#### [Problem]
Lay out the records as a JSON list of strings, one string per line with blank lines omitted, from the line with "Task: Select the winter fireworks thumbnail" up to and including the line with "Action: point(914,207)". Leave the pictures out.

#### [Given records]
▬▬▬

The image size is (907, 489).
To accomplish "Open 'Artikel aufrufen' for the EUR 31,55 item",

▬▬▬

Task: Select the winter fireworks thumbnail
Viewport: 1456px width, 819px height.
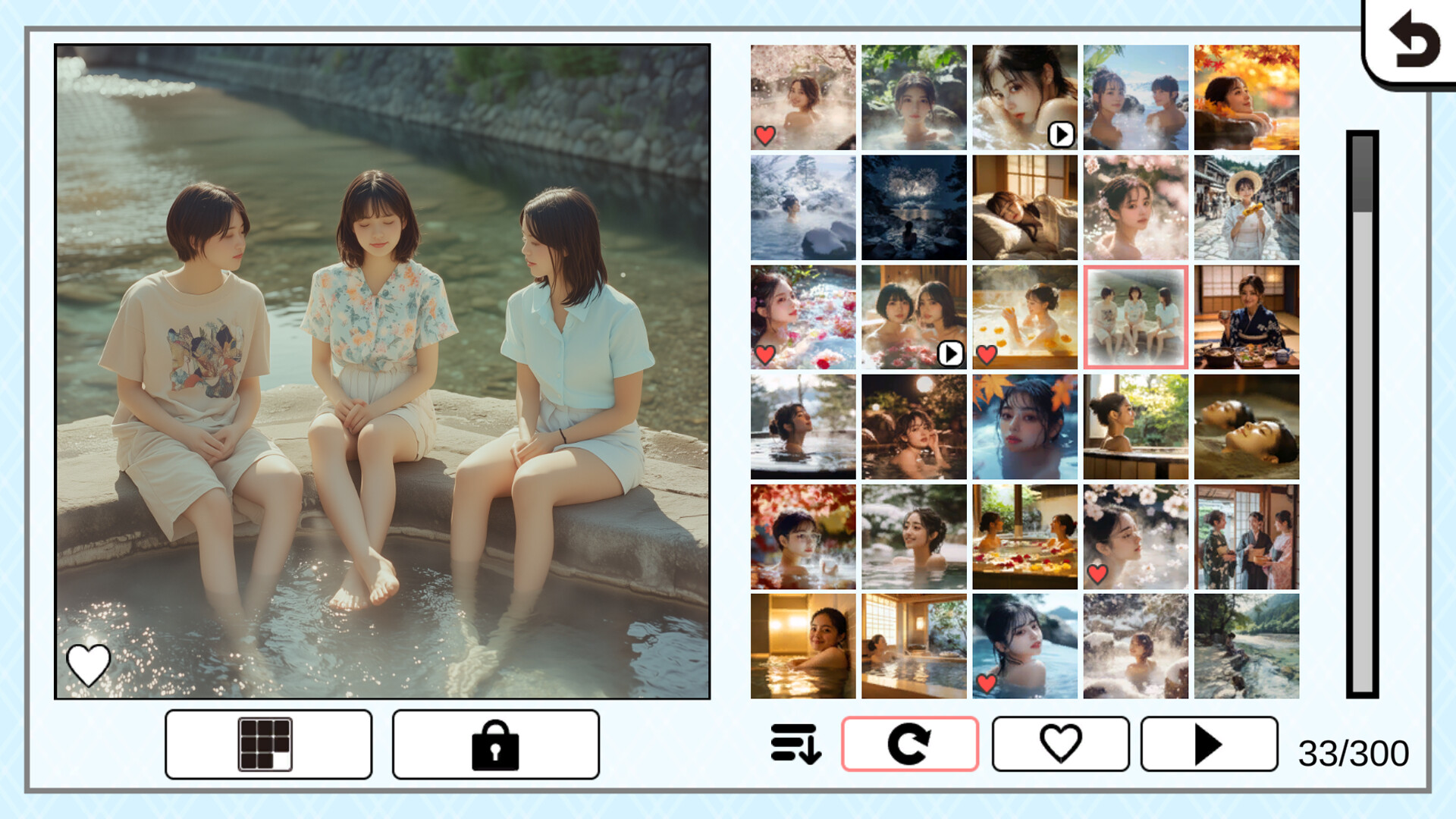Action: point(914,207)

▬▬▬

#### [Finished task]
[
  "Task: Select the winter fireworks thumbnail",
  "Viewport: 1456px width, 819px height.",
  "Action: point(914,207)"
]